Siapa sesungguhnya yang memicu chaos?

Usai terjadi chaos di sekitar Patung Kuda, Wakil Sekretaris Jenderal Persaudaraan Alumni 212 Novel Bamukmin kemarin kepada Suara.com mengatakan orang-orang anarki itu bukan dari Aliansi Nasional Anti Komunis NKRI. Orang-orang itu, kata Novel, merupakan kelompok lain yang dia juga tidak tahu darimana asalnya.

Sebelum terjadi chaos, kelompok Anak NKRI yang aksi menolak Undang-Undang Cipta Kerja sudah membubarkan diri lebih cepat dari agenda semula jam 17.00 WIB. Mereka lebih cepat bubar untuk mengantisipasi pihak yang ingin menunggangi aksi.

Di lokasi kejadian, Kapolda Metro Inspektur Jenderal Nana Sudjana menyebut orang-orang anarki itu "anak-anak anarko."

Baca Juga: Polisi Masih Jaga-jaga, Siapa Sebenarnya Perusuh Sekitar Patung Kuda?

Polisi dan elemen masyarakat yang menyampaikan aspirasi, kata Nana, sudah berkoordinasi dan mereka menyepakati aksi yang dimulai jam 13.00 WIB bubar jam 16.00 WIB. "Anak-anak anarko inilah kemudian bermain," kata Nana di lokasi.

Kelompok anarko adalah kumpulan orang yang membuat kekacauan. Kelompok ini juga sering disebut polisi dalam aksi-aksi berujung chaos sebelumnya.

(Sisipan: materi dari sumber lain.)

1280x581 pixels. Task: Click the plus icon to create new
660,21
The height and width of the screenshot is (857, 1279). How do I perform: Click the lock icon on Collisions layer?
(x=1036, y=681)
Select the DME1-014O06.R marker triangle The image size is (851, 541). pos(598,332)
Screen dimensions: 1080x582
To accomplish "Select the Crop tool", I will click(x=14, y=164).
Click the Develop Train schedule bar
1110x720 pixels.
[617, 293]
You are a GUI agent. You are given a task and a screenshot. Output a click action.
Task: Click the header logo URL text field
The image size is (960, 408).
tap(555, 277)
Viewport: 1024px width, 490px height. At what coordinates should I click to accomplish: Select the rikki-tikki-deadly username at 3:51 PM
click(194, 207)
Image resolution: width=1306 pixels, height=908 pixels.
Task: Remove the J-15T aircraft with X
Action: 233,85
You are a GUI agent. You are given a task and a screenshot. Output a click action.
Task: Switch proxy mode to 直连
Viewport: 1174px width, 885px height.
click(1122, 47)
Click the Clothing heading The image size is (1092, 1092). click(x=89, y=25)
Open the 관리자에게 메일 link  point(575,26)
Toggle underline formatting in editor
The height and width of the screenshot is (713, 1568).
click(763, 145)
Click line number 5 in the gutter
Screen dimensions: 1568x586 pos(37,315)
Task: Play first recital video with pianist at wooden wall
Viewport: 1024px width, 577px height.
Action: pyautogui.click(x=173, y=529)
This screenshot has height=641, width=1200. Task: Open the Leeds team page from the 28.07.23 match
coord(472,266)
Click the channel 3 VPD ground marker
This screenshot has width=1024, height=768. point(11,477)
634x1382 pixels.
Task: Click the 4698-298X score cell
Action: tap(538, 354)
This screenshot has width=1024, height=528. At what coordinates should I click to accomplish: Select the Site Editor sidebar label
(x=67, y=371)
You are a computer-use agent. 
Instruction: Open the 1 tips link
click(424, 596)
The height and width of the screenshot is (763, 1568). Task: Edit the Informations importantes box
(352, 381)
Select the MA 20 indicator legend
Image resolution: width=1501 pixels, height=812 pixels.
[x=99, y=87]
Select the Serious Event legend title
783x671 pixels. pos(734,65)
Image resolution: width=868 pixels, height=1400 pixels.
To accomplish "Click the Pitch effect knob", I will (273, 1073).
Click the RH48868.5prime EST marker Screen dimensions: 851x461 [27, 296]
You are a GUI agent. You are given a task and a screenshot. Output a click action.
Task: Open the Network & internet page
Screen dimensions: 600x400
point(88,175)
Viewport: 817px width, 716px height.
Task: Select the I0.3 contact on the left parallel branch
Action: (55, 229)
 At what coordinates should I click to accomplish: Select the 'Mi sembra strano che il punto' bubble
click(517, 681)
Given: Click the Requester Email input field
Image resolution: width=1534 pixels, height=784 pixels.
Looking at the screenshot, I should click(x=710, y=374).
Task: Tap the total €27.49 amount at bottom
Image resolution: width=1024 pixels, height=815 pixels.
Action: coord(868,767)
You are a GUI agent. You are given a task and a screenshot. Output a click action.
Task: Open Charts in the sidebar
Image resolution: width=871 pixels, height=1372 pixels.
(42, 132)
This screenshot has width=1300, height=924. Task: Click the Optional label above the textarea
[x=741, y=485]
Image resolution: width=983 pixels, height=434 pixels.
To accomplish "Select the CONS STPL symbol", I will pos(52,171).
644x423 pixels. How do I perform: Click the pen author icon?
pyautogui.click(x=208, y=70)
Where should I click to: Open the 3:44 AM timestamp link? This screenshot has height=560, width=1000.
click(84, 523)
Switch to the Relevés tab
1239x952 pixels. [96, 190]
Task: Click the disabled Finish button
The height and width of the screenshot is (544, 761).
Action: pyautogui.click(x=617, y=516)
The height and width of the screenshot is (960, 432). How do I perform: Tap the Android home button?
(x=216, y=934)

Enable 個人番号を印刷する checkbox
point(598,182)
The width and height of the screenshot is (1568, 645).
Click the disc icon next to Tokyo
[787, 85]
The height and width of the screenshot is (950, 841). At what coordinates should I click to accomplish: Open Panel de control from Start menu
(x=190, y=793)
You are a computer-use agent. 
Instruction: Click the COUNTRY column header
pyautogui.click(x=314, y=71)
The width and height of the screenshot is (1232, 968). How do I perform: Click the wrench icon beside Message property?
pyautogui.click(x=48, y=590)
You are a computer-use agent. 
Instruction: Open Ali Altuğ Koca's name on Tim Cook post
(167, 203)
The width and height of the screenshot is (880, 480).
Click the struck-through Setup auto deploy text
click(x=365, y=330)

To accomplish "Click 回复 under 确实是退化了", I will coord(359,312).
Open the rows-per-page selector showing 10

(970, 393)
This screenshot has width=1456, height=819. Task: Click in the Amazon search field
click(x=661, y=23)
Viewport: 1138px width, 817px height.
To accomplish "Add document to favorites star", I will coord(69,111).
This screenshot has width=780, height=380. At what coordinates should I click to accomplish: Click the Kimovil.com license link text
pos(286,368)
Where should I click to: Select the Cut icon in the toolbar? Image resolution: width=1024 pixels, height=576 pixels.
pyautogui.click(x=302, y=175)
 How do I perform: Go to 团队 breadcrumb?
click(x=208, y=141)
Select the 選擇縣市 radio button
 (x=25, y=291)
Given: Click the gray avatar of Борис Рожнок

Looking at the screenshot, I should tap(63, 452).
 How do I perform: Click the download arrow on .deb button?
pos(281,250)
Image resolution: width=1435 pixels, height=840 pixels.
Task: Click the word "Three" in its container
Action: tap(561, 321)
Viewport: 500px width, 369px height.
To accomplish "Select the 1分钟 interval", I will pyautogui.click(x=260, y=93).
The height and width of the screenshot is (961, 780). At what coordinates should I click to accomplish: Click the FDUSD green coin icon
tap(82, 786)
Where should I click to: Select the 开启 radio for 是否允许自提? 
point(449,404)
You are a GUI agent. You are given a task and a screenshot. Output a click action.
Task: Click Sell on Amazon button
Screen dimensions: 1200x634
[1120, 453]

Demonstrasi kemarin siang campur baur berbagai elemen masyarakat. Dari kelompok Anak NKRI (yang terdiri dari 120 ormas) berjumlah sekitar enam ribu orang. Sementara ada dua ribu orang lagi dari kelompok yang berbeda.

"Ada kurang lebih 600-an mereka berupaya memprovokasi awalnya kita bertahan tidak terpancing, tapi mereka terus melempari kemudian dalam kondisi itu kami melakukan pendorongan dan penangkapan," kata dia.

Mengenai siapa sebenarnya yang menciptakan chaos tadi, Novel menyerahkan soal itu kepada pihak berwajib. Dia yakin ada yang sedang bermain di tengah aksi tadi.

Novel tidak tahu apa tujuan dari aksi anarkis tadi. Dia mendesak polisi untuk menangkap provokator dan mengungkap motivasinya.

Sebelum berlangsung demonstrasi, polisi mengamankan sejumlah pemuda di beberapa tempat di Jakarta. Mereka diamankan karena mau ikut-ikutan demonstrasi.